### Passage shown
_ _ _
Grant Funded: January, 2016
Funding: $3.67 million
Convergence Team Leader:
• Peter Lee, M.D., Beckman Research Institute of the City of Hope
• Mickey Atwal - CSHL
• Darrell Irvine - MIT
• Herbert Levine - Rice
• Clare Yu - UCI
Through collaboration of research scholars in distinct disciplines, convergence grants offer a novel model research meant to spur innovation in new ways of combating cancer. By taking advantage of advances in information technology, nanotechnology, new material research, imaging, optics, quantum physics, and other physical sciences, often considered outside the realm of traditional biomedical research, the subsequent convergence grants may provide critical outcomes to advance the fight against cancer.
Tumors consist not only of cancer cells, but also normal supporting (stromal) and immune cells that together, create the tumor microenvironment. Cancer cells can take on dramatically different properties based on the microenvironment, the clinical impact of which is only recently becoming appreciated. In many different cancer types, including triple-negative breast cancer (BC), tumors with higher stromal fractions portend worse clinical outcomes. In contrast, tumors infiltrated by immune cells have better clinical outcomes.
The Team is approaching the tumor microenvironment from a new perspective. Instead of focusing on individual components, the Team is thinking about the microenvironment as an ecosystem of cell populations and supportive tissues. The complex interactions of the microenvironment ecosystem may lead to emergent properties of the tumor which would otherwise be obscured. An understanding of these properties may allow investigators to devise new treatment approaches that destabilize the ecosystem while leaving healthy cells unaffected.
The Team is combining sophisticated imaging techniques, 3D cell cultures, bioinformatics, ecology modeling, nanotechnology, and cell culture using patient samples to develop a detailed understanding of the tumor microenvironment in triple-negative breast cancer. To that end, the Team has three specific aims:
1. Detailed characterization of the breast cancer tumor microenvironment compared to normal tissue. The team is creating 3D maps of all the cells in the tumor microenvironment, examining the distribution of cell types, blood and lymph vessels, and collagen, and sequencing RNA from specific populations of cells within the microenvironment to better understand the molecular mechanisms that support different parts of the tumor.
_ _ _
### Problem set
[a] Which approaches does the passage on the breast cancer convergence grant say the Team is combining to study the tumor microenvironment?
[b] Extract the portion of the breast cancer convergence grant passage that runs from "Grant Funded: January, 2016" to "fight against cancer.".
[c] Continue the passage on the breast cancer convergence grant from the point where it stops.

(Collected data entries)
_ _ _
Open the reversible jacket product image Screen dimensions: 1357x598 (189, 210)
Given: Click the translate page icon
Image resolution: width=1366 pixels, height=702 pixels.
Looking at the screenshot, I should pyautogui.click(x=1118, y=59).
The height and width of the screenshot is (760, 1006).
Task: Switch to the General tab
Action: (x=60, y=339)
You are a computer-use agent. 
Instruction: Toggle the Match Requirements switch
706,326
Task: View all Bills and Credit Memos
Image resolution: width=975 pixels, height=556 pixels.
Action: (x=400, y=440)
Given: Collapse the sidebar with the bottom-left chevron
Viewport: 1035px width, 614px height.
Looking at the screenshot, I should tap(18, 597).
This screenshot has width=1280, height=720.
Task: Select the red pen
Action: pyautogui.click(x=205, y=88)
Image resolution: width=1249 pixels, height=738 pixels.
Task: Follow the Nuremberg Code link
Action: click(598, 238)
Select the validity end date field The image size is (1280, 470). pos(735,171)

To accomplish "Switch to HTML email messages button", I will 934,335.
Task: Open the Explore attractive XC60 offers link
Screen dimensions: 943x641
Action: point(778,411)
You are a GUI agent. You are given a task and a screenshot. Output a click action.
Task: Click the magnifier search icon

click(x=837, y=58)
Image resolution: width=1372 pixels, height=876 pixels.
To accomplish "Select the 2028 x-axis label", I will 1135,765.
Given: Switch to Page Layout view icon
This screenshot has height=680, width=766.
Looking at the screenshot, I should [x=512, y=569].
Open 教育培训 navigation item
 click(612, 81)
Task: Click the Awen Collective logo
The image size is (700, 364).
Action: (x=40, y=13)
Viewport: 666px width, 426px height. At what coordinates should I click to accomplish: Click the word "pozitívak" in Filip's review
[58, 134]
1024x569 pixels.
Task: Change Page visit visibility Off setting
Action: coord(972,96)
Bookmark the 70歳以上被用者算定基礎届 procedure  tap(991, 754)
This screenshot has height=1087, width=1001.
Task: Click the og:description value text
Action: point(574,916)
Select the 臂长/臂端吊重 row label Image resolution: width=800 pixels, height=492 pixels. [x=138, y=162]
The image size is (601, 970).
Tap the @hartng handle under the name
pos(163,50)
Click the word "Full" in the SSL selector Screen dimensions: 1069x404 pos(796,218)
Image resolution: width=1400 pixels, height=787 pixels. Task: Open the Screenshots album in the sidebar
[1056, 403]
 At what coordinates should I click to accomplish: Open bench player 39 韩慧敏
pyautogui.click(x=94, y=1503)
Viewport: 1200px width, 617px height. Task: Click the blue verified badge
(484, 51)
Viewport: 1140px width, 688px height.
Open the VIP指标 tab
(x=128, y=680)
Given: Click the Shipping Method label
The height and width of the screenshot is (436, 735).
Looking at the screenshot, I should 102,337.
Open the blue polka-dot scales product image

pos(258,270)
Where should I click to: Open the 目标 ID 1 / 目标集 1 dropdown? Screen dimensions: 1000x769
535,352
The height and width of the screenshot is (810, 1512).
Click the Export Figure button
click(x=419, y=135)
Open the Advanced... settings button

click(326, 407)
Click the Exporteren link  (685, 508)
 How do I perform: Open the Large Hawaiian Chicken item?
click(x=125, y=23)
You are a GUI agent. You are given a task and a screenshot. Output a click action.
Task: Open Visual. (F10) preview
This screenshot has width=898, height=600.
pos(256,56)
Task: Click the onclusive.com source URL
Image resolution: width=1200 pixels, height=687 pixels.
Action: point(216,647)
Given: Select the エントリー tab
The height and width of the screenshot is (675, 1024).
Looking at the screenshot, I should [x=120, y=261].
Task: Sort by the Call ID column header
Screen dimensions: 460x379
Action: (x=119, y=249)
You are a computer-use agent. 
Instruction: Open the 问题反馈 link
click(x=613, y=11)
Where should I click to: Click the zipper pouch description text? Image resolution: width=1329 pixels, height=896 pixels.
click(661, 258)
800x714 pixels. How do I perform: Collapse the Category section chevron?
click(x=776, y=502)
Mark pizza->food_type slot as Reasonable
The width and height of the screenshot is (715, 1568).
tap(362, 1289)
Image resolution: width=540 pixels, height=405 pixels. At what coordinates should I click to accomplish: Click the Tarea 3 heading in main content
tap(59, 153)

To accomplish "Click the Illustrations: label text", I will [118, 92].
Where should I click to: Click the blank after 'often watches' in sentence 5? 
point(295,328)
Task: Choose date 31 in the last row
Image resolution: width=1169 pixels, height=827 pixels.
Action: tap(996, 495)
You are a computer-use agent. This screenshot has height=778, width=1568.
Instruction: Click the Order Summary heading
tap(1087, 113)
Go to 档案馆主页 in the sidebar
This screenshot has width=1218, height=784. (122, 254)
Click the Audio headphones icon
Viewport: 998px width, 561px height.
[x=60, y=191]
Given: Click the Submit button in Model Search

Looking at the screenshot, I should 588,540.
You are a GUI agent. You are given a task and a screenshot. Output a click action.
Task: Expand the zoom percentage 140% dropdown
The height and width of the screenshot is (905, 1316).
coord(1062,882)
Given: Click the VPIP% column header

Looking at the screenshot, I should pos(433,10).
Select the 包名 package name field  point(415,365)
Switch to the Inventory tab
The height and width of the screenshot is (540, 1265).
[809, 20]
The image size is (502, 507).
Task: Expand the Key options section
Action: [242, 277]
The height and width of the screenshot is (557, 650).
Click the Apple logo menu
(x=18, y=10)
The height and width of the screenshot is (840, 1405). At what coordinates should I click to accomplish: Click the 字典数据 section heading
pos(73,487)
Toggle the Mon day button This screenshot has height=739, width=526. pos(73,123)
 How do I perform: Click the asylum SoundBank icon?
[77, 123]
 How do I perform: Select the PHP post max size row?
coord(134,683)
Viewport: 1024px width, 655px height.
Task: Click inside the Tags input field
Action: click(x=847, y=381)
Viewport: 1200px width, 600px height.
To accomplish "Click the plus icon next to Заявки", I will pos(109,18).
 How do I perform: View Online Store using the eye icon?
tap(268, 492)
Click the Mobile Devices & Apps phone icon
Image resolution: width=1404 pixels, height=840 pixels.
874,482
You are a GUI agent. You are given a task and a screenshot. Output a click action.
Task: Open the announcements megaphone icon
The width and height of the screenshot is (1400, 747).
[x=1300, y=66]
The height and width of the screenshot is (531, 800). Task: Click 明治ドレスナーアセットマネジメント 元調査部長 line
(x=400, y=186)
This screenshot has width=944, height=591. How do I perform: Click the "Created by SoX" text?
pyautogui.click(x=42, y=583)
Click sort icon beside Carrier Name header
_ _ _
### Responses to the tasks
[a]
- sophisticated imaging techniques
- 3D cell cultures
- bioinformatics
- ecology modeling
- nanotechnology
- cell culture using patient samples

[b]
Grant Funded: January, 2016
Funding: $3.67 million
Convergence Team Leader:
• Peter Lee, M.D., Beckman Research Institute of the City of Hope
• Mickey Atwal - CSHL
• Darrell Irvine - MIT
• Herbert Levine - Rice
• Clare Yu - UCI
Through collaboration of research scholars in distinct disciplines, convergence grants offer a novel model research meant to spur innovation in new ways of combating cancer. By taking advantage of advances in information technology, nanotechnology, new material research, imaging, optics, quantum physics, and other physical sciences, often considered outside the realm of traditional biomedical research, the subsequent convergence grants may provide critical outcomes to advance the fight against cancer.

[c]
2. Dissect ecological interactions via 3D cultures. The Team is growing 3D cultures of cancer and stromal cells obtained directly from patients and growing cultures with different combinations of cell types to create systems that can be used to test ecology models computationally constructed from the data obtained in aim 1. The goal is to devise new ways to influence the tumor microenvironment to limit or eliminate tumor growth.
3. Test therapeutic and imaging applications focused on the tumor microenvironment. Here, the team is investigating ways to direct treatment to different cell types to destabilize the tumor microenvironment.
The Team has visualized tissue sections of breast cancers, identifying regions of relative density for different cell types and collecting material for single cell sequencing. Computational methods for modeling the tumor microenvironment are being developed. Cell cultures have been successful grown and are being analyzed. Finally, new therapeutic strategies for remodeling the tumor microenvironment using nanoparticles to target compounds to specific areas using mouse models is underway.